What this task involves: Copy every record that appears below, exactly as it stands.

Stored records:
= Beginning of Section =

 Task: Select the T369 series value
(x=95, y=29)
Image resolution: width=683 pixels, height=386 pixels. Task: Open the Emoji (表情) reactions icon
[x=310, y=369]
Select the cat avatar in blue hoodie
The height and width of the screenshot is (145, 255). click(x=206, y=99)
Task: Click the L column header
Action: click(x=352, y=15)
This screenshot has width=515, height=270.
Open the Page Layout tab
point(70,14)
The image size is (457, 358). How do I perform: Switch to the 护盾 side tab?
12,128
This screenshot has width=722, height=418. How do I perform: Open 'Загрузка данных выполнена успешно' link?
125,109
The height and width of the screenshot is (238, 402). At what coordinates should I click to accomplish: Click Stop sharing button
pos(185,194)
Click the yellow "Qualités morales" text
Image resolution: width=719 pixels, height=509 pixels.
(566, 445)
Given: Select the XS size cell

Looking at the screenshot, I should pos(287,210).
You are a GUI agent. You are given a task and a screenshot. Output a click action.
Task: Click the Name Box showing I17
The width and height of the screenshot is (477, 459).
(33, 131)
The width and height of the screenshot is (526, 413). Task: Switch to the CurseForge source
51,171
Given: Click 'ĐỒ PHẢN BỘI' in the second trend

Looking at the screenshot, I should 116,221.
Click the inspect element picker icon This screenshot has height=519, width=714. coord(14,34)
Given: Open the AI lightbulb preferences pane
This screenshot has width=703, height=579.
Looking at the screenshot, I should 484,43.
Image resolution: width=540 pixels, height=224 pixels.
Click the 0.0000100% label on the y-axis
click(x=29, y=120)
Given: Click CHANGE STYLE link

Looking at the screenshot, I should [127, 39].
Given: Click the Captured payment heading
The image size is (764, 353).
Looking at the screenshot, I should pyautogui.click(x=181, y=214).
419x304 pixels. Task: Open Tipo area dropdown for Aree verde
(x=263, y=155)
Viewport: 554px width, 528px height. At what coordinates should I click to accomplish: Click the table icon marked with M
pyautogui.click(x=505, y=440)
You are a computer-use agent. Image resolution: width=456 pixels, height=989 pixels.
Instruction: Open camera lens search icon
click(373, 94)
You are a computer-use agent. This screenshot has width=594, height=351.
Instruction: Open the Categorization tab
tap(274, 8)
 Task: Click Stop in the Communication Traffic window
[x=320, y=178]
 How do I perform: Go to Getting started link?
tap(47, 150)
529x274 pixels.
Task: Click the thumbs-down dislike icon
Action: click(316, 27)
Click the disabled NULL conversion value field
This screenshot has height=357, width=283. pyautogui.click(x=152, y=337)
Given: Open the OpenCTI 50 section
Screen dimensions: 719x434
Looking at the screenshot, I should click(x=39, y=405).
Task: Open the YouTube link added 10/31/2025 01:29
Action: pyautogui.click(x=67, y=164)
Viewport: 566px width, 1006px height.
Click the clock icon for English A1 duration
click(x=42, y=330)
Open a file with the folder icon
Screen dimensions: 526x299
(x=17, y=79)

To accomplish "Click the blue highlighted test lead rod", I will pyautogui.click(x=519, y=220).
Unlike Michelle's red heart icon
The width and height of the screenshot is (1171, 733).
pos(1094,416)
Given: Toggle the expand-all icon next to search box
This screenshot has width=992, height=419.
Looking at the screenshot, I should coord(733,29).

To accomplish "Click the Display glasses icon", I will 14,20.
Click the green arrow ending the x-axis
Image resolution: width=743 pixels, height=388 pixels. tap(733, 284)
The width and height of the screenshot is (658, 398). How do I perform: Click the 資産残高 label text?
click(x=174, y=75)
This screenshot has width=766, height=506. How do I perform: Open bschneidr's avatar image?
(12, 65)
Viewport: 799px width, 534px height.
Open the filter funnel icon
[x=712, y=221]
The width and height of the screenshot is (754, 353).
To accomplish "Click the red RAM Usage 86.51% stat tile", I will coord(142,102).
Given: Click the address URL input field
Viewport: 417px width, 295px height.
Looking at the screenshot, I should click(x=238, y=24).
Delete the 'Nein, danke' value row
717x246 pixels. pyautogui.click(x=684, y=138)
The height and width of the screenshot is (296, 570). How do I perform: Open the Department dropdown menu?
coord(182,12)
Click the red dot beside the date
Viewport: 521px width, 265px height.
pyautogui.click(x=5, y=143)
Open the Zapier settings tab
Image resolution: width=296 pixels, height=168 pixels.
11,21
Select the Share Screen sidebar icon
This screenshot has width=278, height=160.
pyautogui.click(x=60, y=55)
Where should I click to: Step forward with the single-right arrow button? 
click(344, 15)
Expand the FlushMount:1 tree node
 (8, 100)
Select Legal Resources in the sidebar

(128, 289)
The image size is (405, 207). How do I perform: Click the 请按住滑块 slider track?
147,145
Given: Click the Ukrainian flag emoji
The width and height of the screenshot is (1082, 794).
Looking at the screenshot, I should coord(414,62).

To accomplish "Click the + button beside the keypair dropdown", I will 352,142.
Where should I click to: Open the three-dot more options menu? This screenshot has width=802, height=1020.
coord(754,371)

= End of Section =

Answer to this exercise:
 Task: Select the T369 series value
(x=95, y=29)
Image resolution: width=683 pixels, height=386 pixels. Task: Open the Emoji (表情) reactions icon
[x=310, y=369]
Select the cat avatar in blue hoodie
The height and width of the screenshot is (145, 255). click(x=206, y=99)
Task: Click the L column header
Action: click(x=352, y=15)
This screenshot has width=515, height=270.
Open the Page Layout tab
point(70,14)
The image size is (457, 358). How do I perform: Switch to the 护盾 side tab?
12,128
This screenshot has width=722, height=418. How do I perform: Open 'Загрузка данных выполнена успешно' link?
125,109
The height and width of the screenshot is (238, 402). At what coordinates should I click to accomplish: Click Stop sharing button
pos(185,194)
Click the yellow "Qualités morales" text
Image resolution: width=719 pixels, height=509 pixels.
(566, 445)
Given: Select the XS size cell

Looking at the screenshot, I should pos(287,210).
You are a GUI agent. You are given a task and a screenshot. Output a click action.
Task: Click the Name Box showing I17
The width and height of the screenshot is (477, 459).
(33, 131)
The width and height of the screenshot is (526, 413). Task: Switch to the CurseForge source
51,171
Given: Click 'ĐỒ PHẢN BỘI' in the second trend

Looking at the screenshot, I should 116,221.
Click the inspect element picker icon This screenshot has height=519, width=714. coord(14,34)
Given: Open the AI lightbulb preferences pane
This screenshot has width=703, height=579.
Looking at the screenshot, I should 484,43.
Image resolution: width=540 pixels, height=224 pixels.
Click the 0.0000100% label on the y-axis
click(x=29, y=120)
Given: Click CHANGE STYLE link

Looking at the screenshot, I should [127, 39].
Given: Click the Captured payment heading
The image size is (764, 353).
Looking at the screenshot, I should pyautogui.click(x=181, y=214).
419x304 pixels. Task: Open Tipo area dropdown for Aree verde
(x=263, y=155)
Viewport: 554px width, 528px height. At what coordinates should I click to accomplish: Click the table icon marked with M
pyautogui.click(x=505, y=440)
You are a computer-use agent. Image resolution: width=456 pixels, height=989 pixels.
Instruction: Open camera lens search icon
click(373, 94)
You are a computer-use agent. This screenshot has width=594, height=351.
Instruction: Open the Categorization tab
tap(274, 8)
 Task: Click Stop in the Communication Traffic window
[x=320, y=178]
 How do I perform: Go to Getting started link?
tap(47, 150)
529x274 pixels.
Task: Click the thumbs-down dislike icon
Action: click(316, 27)
Click the disabled NULL conversion value field
This screenshot has height=357, width=283. pyautogui.click(x=152, y=337)
Given: Open the OpenCTI 50 section
Screen dimensions: 719x434
Looking at the screenshot, I should click(x=39, y=405).
Task: Open the YouTube link added 10/31/2025 01:29
Action: pyautogui.click(x=67, y=164)
Viewport: 566px width, 1006px height.
Click the clock icon for English A1 duration
click(x=42, y=330)
Open a file with the folder icon
Screen dimensions: 526x299
(x=17, y=79)

To accomplish "Click the blue highlighted test lead rod", I will pyautogui.click(x=519, y=220).
Unlike Michelle's red heart icon
The width and height of the screenshot is (1171, 733).
pos(1094,416)
Given: Toggle the expand-all icon next to search box
This screenshot has width=992, height=419.
Looking at the screenshot, I should coord(733,29).

To accomplish "Click the Display glasses icon", I will 14,20.
Click the green arrow ending the x-axis
Image resolution: width=743 pixels, height=388 pixels. tap(733, 284)
The width and height of the screenshot is (658, 398). How do I perform: Click the 資産残高 label text?
click(x=174, y=75)
This screenshot has width=766, height=506. How do I perform: Open bschneidr's avatar image?
(12, 65)
Viewport: 799px width, 534px height.
Open the filter funnel icon
[x=712, y=221]
The width and height of the screenshot is (754, 353).
To accomplish "Click the red RAM Usage 86.51% stat tile", I will coord(142,102).
Given: Click the address URL input field
Viewport: 417px width, 295px height.
Looking at the screenshot, I should click(x=238, y=24).
Delete the 'Nein, danke' value row
717x246 pixels. pyautogui.click(x=684, y=138)
The height and width of the screenshot is (296, 570). How do I perform: Open the Department dropdown menu?
coord(182,12)
Click the red dot beside the date
Viewport: 521px width, 265px height.
pyautogui.click(x=5, y=143)
Open the Zapier settings tab
Image resolution: width=296 pixels, height=168 pixels.
11,21
Select the Share Screen sidebar icon
This screenshot has width=278, height=160.
pyautogui.click(x=60, y=55)
Where should I click to: Step forward with the single-right arrow button? 
click(344, 15)
Expand the FlushMount:1 tree node
 (8, 100)
Select Legal Resources in the sidebar

(128, 289)
The image size is (405, 207). How do I perform: Click the 请按住滑块 slider track?
147,145
Given: Click the Ukrainian flag emoji
The width and height of the screenshot is (1082, 794).
Looking at the screenshot, I should coord(414,62).

To accomplish "Click the + button beside the keypair dropdown", I will 352,142.
Where should I click to: Open the three-dot more options menu? This screenshot has width=802, height=1020.
coord(754,371)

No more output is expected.